JAY: Well, there’s an interesting debate that’s still happening in Cuba, but a few years ago broke out, where one of the scholars there was saying that, you know, if you’re going to introduce co-ventures with Spain, you’re to start having some forms of private ownership, you’re going to have all this tourist dollars coming in, and you start to have a stratification between who gets access to these tourist dollars and who doesn’t, that if not before, at least then there needs to be the right to have independent unions, because now you have the state and the Party in kind of a conflict of interest situation.

RATNER: That kind of discussion that people have had a lot of, obviously, on that, that’s a big discussion, and it has been for years. When we go to Cuba, you know, my driver sometimes is a doctor who makes more money because I pay him in $25 a day–years ago this is, but he would make more money from that than he’d get in Cuban pesos. And, you know, there’s–so that discussion of the two-tiered system and what tourism means, that’s a very heavy discussion.

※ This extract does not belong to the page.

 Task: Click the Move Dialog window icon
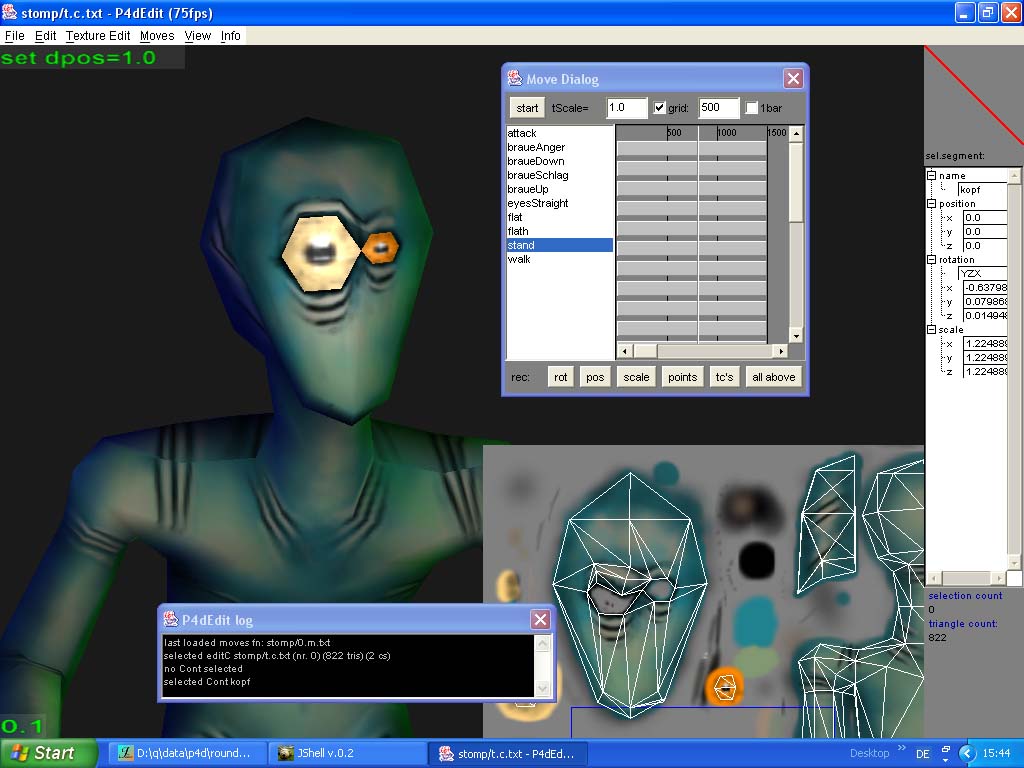coord(515,79)
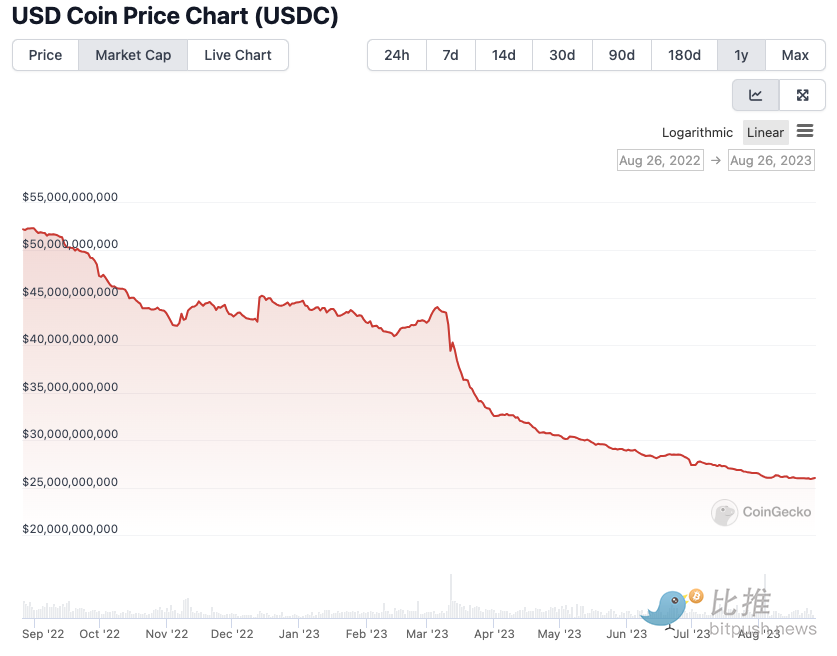Set range to 24h

pos(397,55)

I mean, the problem is–obviously some of it, you know, is the nature of a revolutionary government that takes power through military means. Part of it is maybe that. But part of it is being a completely isolated country in the center of the Western Hemisphere. And when you see what the U.S. did, whether it’s in Chile or in–when we talked about it, or in the Tupamaros, or what it did in the ’80s in Nicaragua, was: we’re not going to have another Cuba in this hemisphere. So it’s a complex–.

JAY: And that was the message. That was the fear of the United States.

RATNER: It’s complex about what’s happened. And would you say it’s ideal the way the society had to be bent because of having to deal with a blockade and because of what it had to deal with? No, it’s obviously not ideal. And was it ideal that it had to embrace the Soviet Union? Not ideal. That I think was set internally. It was debated internally. Che would have been against it, Che Guevara. You know, that’s when it began, just at the edge of his life. So, you know, complicated discussions. I mean, there’s that in Cuba, and then there’s the discussion here. So it’s–.

JAY: And as your work continues through CCR, you get more involved in the American attempt to make sure there’s no more Cubas in Latin America.

RATNER: Yes, I do. I just want to go back to that last thing, which is I do think that for me, despite this discussion, to me the fundamental way I start by judging the society is the way I said: what is the economic well-being of its population?

JAY: Which is why we were talking off-camera ahead of time what I should call you, a civil rights lawyer, a human rights lawyer, and we settled on radical human rights lawyer, ’cause it needs that content that–.

RATNER: That’s not denigrating unions or free speech. Obviously, I want them both. But I don’t want a narrative that says–which is the narrative of the United States: if you have free speech or opportunity, quote, then you have–that’s all you have to give your society. I don’t accept that.

JAY: Okay. We’re going to continue our series of interviews with Michael Ratner on Reality Asserts Itself on The Real News Network.